Mes parents savaient que depuis tout petit, j’étais fan de ce jeu. Ils se sont vite rendu compte que c’était quelque chose qui me procurait énormément de plaisir, tant par le côté social que le jeu en soi. Nous avions un accord: tant que l’école se passait bien et que j’avais des contacts sociaux, je pouvais jouer. Alors quand j’ai eu l’opportunité de faire un peu d’argent avec ma passion, ils m’ont dit que je devais tenter le coup.

Pourquoi as-tu décidé d’entreprendre des études en parallèle?

Je ne sais pas pourquoi, mais j’avais des doutes sur l’avenir de l’esport et je n’étais pas sûr qu’il s’agissait d’un phénomène prégnant. Donc, j’ai préféré avoir un plan B et continuer ma formation. J’ai fini mon Master en psychologie en 2016. Cela m’a demandé beaucoup d’efforts et de sacrifices, mais je savais que je pouvais trouver un travail qui me plaisait si ma carrière actuelle en tant que consultant dans l’esport venait à se terminer.

Comment se déroule une compétition?

Cela dépend, il existe différents formats comme les tâches de groupe ou des playoffs. Pour faire une comparaison, prenons un tournoi comme Roland Garros avec des 16èmes de finales, des quarts etc. En général, on arrive quelques jours avant si la compétition se déroule quelque part où l’on a un jetlag important, ainsi on peut s’y habituer. De ce fait, on s’entraîne sur place. Puis, on est briefé et on nous donne l’heure précise à laquelle on doit se rendre au match. Dans le cas où on joue avec élimination directe, si l’on gagne tant mieux, si l’on perd, on a fait 18 heures d’avion pour un seul match. Et en règle générale, un match dure entre une heure et demie et trois heures.
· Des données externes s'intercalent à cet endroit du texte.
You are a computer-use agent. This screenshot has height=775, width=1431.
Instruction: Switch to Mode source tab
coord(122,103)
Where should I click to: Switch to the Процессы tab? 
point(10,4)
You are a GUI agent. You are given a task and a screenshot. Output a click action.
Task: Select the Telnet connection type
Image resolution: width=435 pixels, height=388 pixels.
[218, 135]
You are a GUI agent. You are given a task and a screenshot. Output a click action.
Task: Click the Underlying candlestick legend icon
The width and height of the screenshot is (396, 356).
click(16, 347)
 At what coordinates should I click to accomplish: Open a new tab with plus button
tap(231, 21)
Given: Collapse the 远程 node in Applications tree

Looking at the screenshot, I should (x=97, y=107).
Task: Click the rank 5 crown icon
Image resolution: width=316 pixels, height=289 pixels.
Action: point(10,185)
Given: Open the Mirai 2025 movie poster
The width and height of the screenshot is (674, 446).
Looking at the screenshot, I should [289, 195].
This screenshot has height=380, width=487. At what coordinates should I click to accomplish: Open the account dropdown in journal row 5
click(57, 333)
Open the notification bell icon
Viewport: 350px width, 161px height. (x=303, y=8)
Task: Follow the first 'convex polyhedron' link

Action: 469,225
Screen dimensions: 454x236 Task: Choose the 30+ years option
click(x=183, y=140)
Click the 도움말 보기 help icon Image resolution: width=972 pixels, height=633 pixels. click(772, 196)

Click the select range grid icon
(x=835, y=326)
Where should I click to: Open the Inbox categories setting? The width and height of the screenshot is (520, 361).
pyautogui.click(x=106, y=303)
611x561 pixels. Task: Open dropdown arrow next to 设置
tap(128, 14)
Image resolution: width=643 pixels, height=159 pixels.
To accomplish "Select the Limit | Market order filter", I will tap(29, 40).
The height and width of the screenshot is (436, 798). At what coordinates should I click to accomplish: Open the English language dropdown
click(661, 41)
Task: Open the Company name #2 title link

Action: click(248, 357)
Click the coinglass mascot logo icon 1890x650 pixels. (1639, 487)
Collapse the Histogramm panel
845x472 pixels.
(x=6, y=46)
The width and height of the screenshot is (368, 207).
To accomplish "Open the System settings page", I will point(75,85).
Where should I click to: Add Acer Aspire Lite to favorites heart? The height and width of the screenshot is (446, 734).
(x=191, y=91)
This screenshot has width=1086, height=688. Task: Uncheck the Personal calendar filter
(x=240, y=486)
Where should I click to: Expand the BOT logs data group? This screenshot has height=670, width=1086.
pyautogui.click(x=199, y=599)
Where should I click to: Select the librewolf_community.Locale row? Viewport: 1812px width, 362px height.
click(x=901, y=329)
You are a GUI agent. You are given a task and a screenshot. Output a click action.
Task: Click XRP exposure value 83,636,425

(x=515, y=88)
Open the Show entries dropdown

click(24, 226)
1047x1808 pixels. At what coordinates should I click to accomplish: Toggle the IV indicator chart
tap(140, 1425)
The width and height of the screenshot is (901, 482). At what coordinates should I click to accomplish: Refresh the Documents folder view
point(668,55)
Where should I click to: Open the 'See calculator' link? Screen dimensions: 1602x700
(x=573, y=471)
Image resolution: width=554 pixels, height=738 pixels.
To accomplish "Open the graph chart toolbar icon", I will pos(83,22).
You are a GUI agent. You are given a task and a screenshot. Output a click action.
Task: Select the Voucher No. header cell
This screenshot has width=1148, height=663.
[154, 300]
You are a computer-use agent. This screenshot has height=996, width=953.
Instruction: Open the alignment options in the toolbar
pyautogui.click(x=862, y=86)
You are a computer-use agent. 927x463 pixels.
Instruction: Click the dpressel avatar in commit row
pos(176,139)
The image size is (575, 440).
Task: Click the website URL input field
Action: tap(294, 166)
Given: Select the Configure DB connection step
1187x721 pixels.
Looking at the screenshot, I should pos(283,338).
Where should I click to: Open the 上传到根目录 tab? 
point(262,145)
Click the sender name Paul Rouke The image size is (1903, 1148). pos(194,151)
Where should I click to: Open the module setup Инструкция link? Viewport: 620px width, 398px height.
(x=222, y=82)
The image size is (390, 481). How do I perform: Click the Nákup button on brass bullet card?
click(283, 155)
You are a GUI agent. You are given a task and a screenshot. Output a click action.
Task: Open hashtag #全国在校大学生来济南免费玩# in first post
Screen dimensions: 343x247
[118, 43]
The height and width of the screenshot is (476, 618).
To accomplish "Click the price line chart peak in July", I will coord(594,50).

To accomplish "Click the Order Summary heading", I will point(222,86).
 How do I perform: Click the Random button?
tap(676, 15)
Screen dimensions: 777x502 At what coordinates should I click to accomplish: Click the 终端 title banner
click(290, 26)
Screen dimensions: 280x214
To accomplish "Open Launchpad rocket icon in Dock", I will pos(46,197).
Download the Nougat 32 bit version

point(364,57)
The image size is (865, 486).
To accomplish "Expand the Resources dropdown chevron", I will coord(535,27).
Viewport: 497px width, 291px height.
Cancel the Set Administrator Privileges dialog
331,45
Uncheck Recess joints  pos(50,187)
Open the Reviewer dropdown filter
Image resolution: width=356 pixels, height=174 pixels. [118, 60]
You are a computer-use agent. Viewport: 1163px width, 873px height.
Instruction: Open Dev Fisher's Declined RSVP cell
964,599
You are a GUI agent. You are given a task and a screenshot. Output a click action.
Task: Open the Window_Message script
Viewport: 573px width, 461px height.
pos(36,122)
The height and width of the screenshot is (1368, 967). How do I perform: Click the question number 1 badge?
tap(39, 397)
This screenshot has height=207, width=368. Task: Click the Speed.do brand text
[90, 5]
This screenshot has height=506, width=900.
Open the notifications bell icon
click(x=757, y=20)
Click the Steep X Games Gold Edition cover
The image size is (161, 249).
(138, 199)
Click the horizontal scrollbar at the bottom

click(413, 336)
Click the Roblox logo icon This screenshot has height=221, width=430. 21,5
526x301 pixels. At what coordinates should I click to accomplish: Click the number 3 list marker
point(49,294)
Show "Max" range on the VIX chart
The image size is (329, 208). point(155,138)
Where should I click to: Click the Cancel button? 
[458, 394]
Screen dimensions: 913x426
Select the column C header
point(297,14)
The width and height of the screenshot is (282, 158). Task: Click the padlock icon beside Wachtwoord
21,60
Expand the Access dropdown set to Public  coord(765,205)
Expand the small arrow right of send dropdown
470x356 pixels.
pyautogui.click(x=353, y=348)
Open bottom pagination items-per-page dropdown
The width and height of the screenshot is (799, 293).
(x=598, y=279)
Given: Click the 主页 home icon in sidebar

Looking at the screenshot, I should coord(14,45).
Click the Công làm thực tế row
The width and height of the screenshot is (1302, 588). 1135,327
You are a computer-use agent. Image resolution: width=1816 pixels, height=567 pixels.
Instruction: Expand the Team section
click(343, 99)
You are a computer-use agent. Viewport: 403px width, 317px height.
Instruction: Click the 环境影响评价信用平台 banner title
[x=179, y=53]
Quels sont tes meilleurs souvenir d’un tournoi?

Pour continuer mon analogie du tennis, les majors sur Counterstrike GO correspondent aux grands chelems. J’ai participé à cinq majors et j’ai atteint trois fois les playoffs. Ce sont des souvenirs très forts: j’ai ressenti l’adrénaline la plus complète et il y avait des milliers de personnes dans la salle.

Aujourd’hui quand tu regardes ton parcours, tu en penses quoi?

Mon équipe et moi, on a été des pionniers finalement pour quelque chose qui va peut-être s’installer stablement pour les années à venir. Aujourd’hui, les pratiques en termes de divertissement évoluent et s’éloignent de la télévision pour se rapprocher de plus en plus de l’ordinateur et du streaming. Pour moi, c’est le divertissement de demain.

Quels sont tes plans pour le futur?

Actuellement, mon revenu principal est celui de mon activité de consultant. Autrement dit, je vais sur place lors des compétitions et je participe au panel d’experts. Cela fait deux ans que je suis passé de l’autre côté de la caméra. Bien évidemment, je joue encore et je pense que même à mes 55 ans, je jouerai toujours. Je verrai bien combien de temps cela dure.

Pour l’instant, c’est un emploi stable qui me convient. Mais dans le futur, j’aimerais bien travailler comme psychologue. J’ai l’impression que toute personne qui entreprend une carrière de type artistique ou sportive a un rythme de vie totalement différent, un style de vie particulier. C’est une vie de toutes les couleurs, exotique. J’ai voyagé dans le monde entier et de manière constante. Pour moi, ça pourrait donc être un challenge de me dire «ok je vais au bureau au coin de la rue».